Tell us a little bit about the journey to creating an Excel-based business.
It started when I got a job at PricewaterhouseCoopers (PwC). It became fairly apparent early on that I was adept at automating things. (Now, I think this just comes from me being fairly lazy because I realized pretty early on that Excel can do a lot of the heavy lifting.) Once I automated a few processes for PwC, they gave me a whole heap of processes to automate. Eventually, I went and worked for some investment banks where I was dealing with very large amounts of data. I was able to increase my knowledge of how to manage large data sets with very limited resources.
I came back to Australia and started my website out of love and as a hobby. It wasn’t my intention to start a business. I just wanted to give something back to the communities that have given me so much.
When did you realize that this was going to turn from being a hobby to being a business?
I realized when I started getting questions from people who came to my website and asked for help with their spreadsheets. I was getting requests from industry asking for training. It was at that point that I realized I could do this a little bit more than as a hobby.
I started training with one of the larger accounting bodies in the world, and the feedback was exceptional. Then I got a phone call from CPA Australia. That effectively changed things for me because it allowed me to travel around and preach the gospel of Microsoft Excel.
Your professional background is in analytics and design. How do you think those fields have shaped your approach to Excel?
My website has a hefty focus on dashboards and infographics. I enjoy doing that because it brings out the creative side of finance. I find that finance people really appreciate that sort of thing because maybe it’s not their first calling in life.
Visualization is the end game. You’ve got all this data, but what is it really about? What does it mean? You’ve got to tell a succinct, clear, and concise story. By creating visuals that not only tell that story but look beautiful, what you get is people who want to receive the information. It’s visually appealing, and it hits the mark in terms of telling them the story they need to know, whether it’s good, bad or indifferent.
I would think CPAs would appreciate the influence of the visuals and not having to look at yet another stack of spreadsheets.
That’s right. It’s all on one page, and it allows them to absorb what their business is doing in a single snapshot. There’s become an acute focus in the last five years where everybody’s got to have this skill set. Dashboard design and advanced dashboard have become some of my most popular courses. They sell like hotcakes.
Is Microsoft getting an unfair shake from those who say their visualization is not strong?
There’s a valid point in that criticism. If I had the choice of doing a presentation of material in Power BI site or Microsoft Excel, I’m going to choose Excel. In Power BI, you have a tiny space where you can actually include that information. It’s very rigid. With the spreadsheet, you just add a few more rows.
What’s it like working with CPA Australia?
I’m lucky enough to train the members on everything — financial modeling, dashboard design, the Power BI tools and VBA. I’m very fortunate to do what I love and to travel the country.

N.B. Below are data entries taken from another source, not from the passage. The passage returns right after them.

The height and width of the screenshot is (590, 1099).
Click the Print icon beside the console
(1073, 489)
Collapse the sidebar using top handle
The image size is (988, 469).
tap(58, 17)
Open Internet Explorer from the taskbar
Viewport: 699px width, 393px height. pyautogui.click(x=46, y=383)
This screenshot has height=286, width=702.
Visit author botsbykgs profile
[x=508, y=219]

Do you take a different approach with the CPAS than you may for clients in other industries?
I tend to focus on how to set up a spreadsheet, and it doesn’t really matter if you’re an operations person, HR person OR a finance person. The rules are the same.
You need to clearly segregate the elements of a model between your inputs, your calculations and your outputs. If you can do that, and if you can think with forethought about what you want to produce, then the methodology remains the same.

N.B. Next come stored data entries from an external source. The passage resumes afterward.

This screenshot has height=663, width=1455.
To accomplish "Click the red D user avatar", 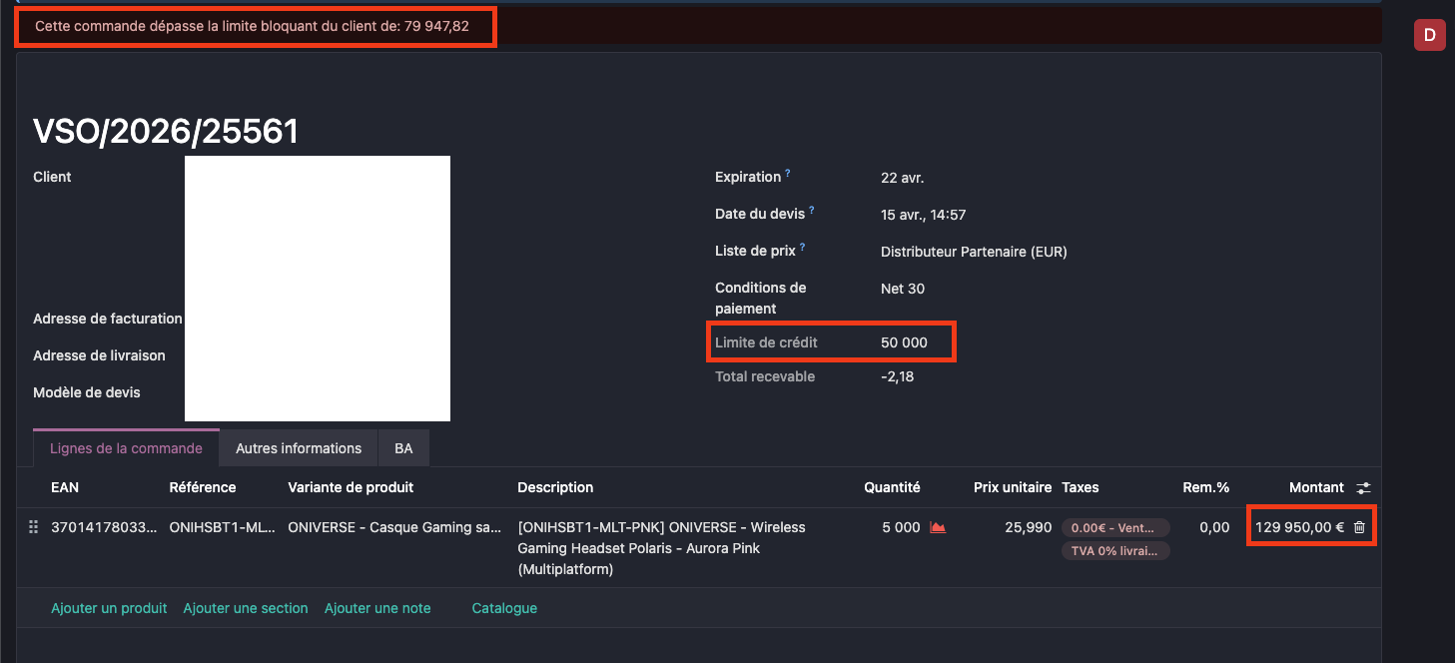I will click(1429, 35).
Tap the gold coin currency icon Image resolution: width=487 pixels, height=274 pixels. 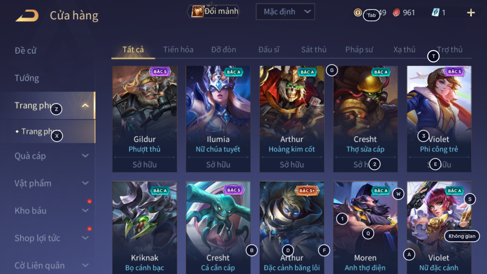(x=358, y=12)
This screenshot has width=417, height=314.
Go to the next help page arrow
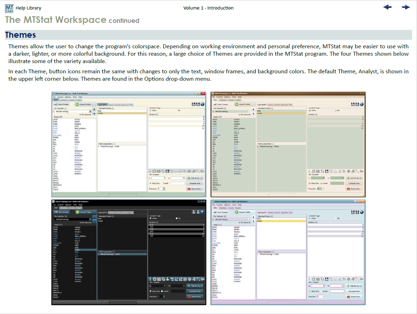pyautogui.click(x=406, y=7)
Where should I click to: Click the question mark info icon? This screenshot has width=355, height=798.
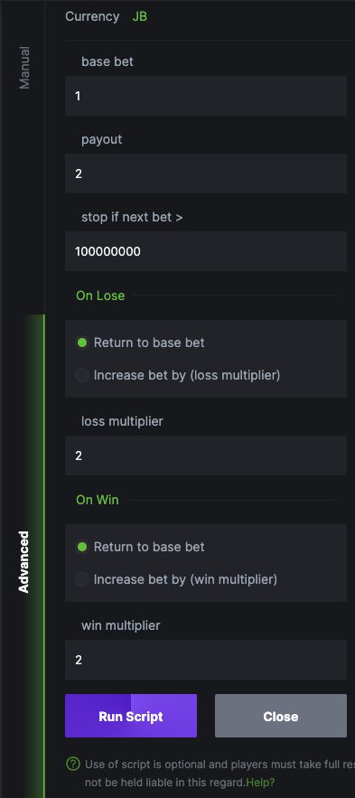[73, 764]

If you can put your model together so that everything that you want to spin your model on, by department or by region or by product, you have to include it in your calculations. When you do that, you have uber flexibility.
I try and push that over and over again. Look at how the model was set up, look at what the output’s doing, design your models with forethought. Then you’ll have flexibility at the other end when you and senior management are looking at the reports.
I was struck by something else you said early on about the sense of gratitude you had for the people who helped you. On your website, you write about how, in giving, you receive.
I often had time on my hands at work, and I would solve Excel problems online in these large online communities. I knew I was an Excel enthusiast because I’d do it at work and then when I got home. I’d be using Excel up until midnight quite frequently for months and years on end.
You think about how the people you’re helping are helping you. You want to answer the question in the quickest way you possibly can, but you’re also thinking, ‘Is this the best way to answer this question?’ So by giving people the information they’re requesting, they’re actually giving you something as well. They’re giving you an improved skill set. Once I realized that, I understood this was a two-way street.